[Record set — start]

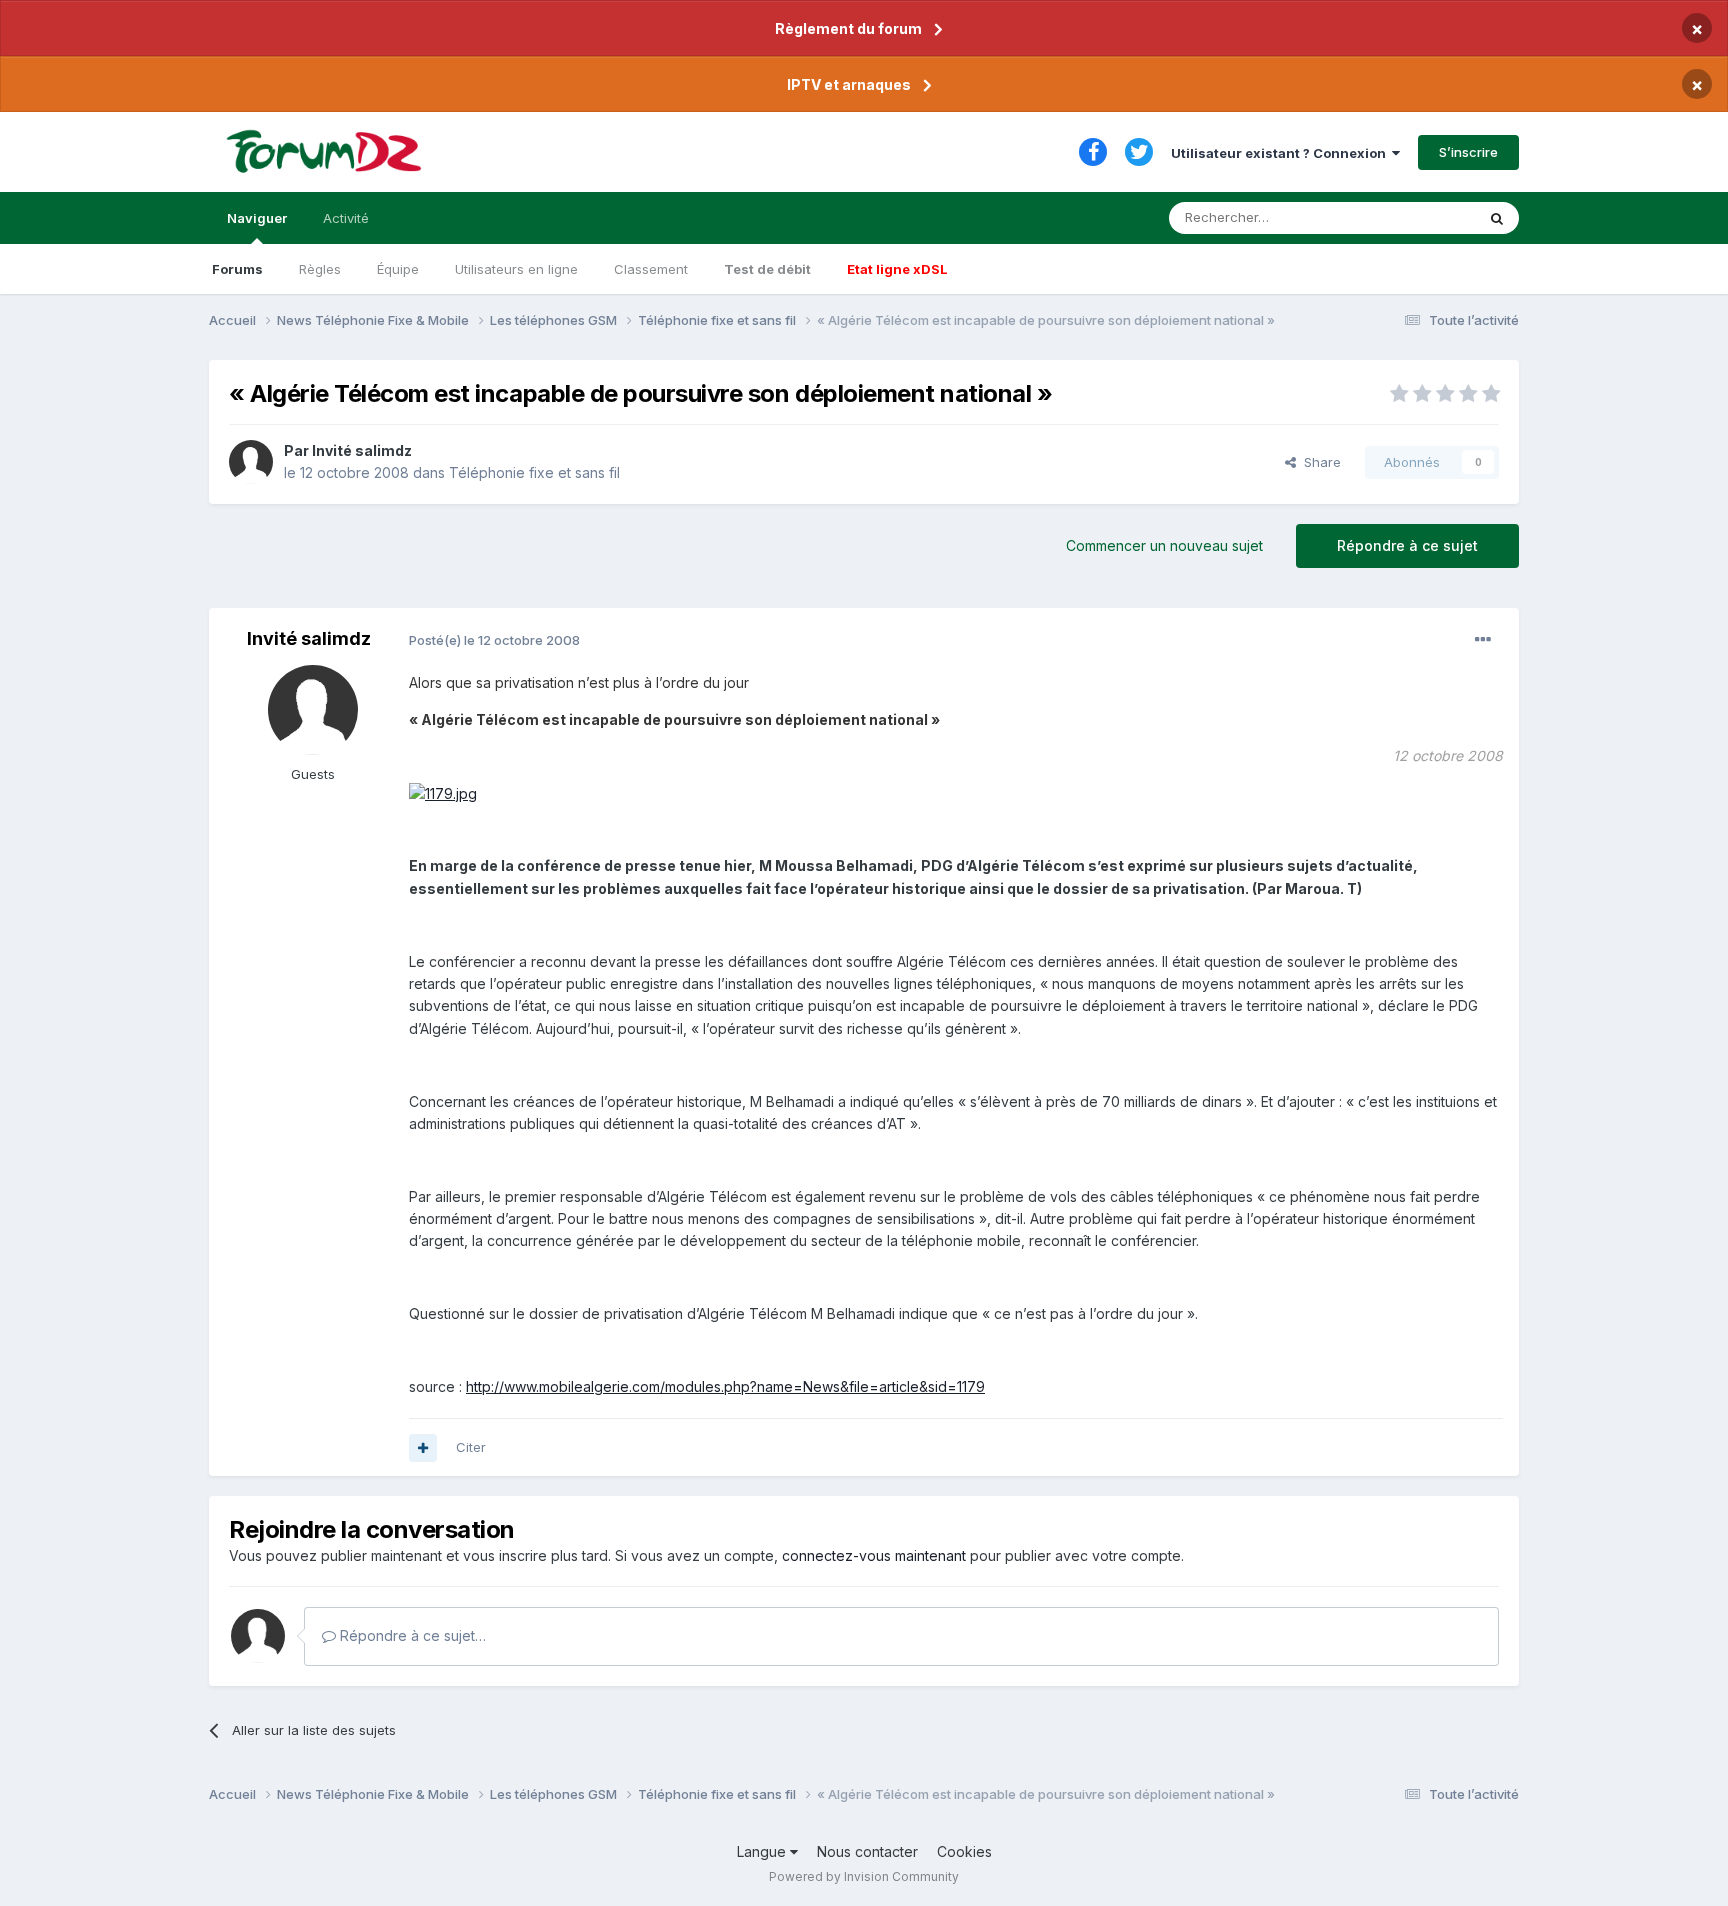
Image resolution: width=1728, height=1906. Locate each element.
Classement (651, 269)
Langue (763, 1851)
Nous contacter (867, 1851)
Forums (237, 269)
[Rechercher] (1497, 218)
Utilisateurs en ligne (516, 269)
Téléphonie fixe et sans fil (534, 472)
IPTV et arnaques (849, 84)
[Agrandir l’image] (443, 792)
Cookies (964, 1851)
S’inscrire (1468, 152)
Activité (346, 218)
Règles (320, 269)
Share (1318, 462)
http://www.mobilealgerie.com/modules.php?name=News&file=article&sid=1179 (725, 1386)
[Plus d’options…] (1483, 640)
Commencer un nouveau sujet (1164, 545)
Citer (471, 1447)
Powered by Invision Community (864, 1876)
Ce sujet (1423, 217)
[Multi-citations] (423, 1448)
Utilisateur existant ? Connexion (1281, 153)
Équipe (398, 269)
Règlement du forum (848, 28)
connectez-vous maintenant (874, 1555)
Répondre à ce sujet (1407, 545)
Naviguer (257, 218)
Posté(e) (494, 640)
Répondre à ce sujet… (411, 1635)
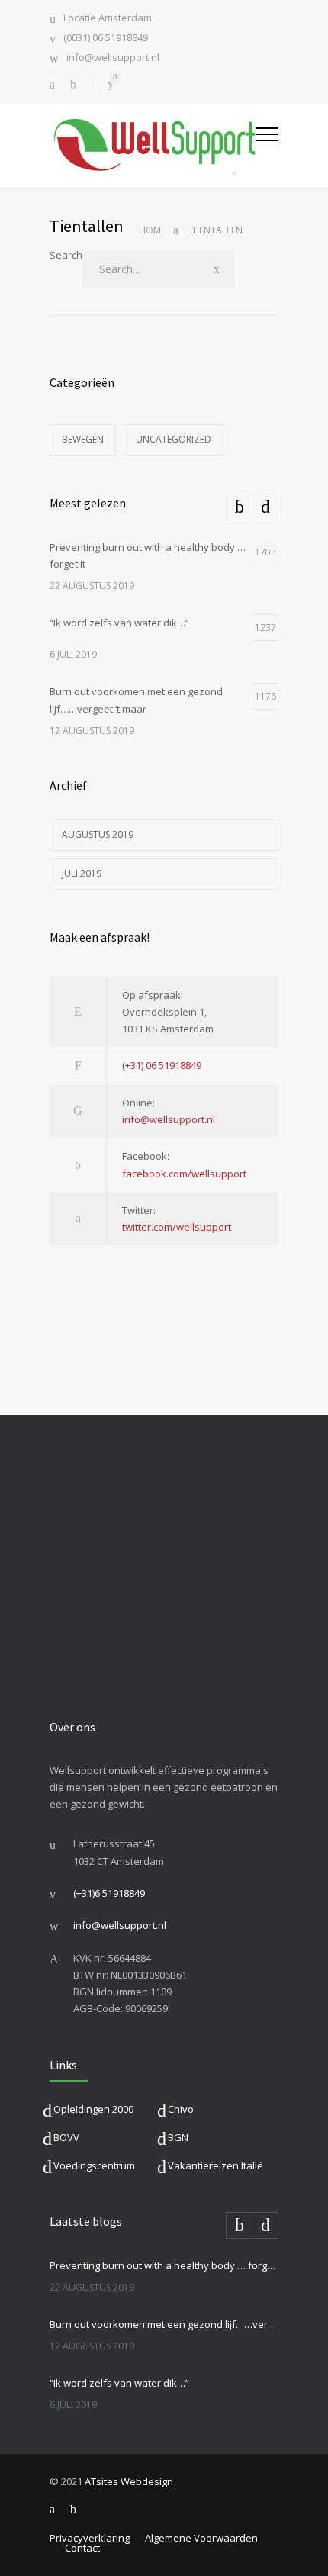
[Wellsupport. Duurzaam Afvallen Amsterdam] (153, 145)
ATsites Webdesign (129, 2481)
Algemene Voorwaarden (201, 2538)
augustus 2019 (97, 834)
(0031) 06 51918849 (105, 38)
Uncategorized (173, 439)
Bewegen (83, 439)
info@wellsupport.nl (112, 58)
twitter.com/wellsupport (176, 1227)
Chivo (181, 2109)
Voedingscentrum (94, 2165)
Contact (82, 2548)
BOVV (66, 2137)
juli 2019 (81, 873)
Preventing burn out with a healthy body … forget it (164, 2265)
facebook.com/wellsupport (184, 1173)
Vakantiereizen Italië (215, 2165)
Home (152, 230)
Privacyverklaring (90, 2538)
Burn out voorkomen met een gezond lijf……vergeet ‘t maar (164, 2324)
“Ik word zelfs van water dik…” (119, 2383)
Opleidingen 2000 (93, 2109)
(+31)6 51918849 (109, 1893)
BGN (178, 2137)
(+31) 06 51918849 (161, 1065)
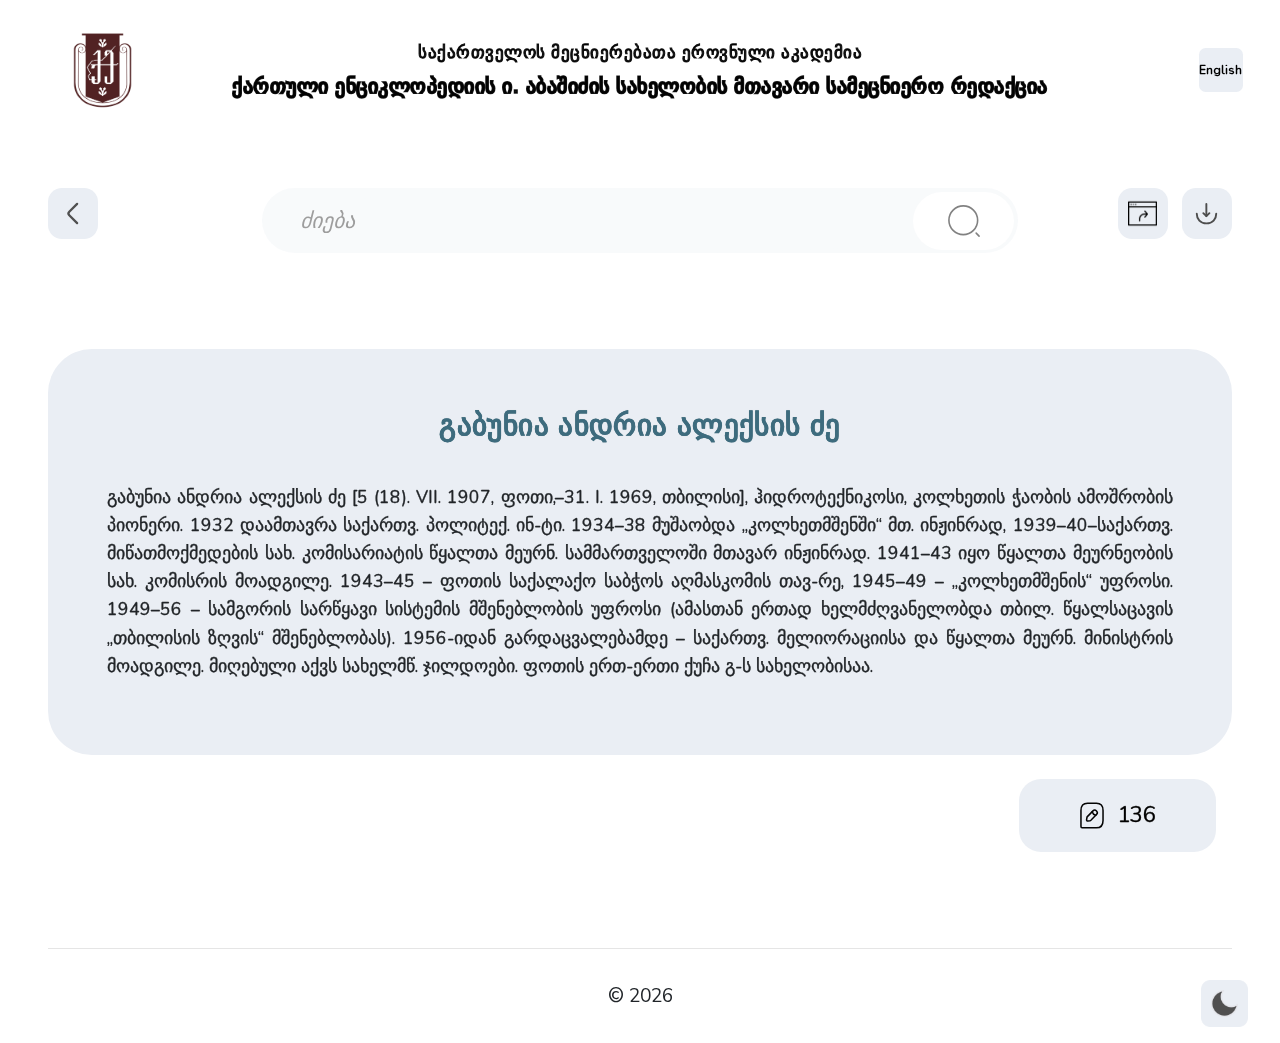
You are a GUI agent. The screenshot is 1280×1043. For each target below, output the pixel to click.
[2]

[Record set — finish]

## Activity
Whenever the string "sujet" shows up in a line above, copy that line.

## Written solution
Commencer un nouveau sujet (1164, 545)
Ce sujet (1423, 217)
Répondre à ce sujet (1407, 545)
Répondre à ce sujet… (411, 1635)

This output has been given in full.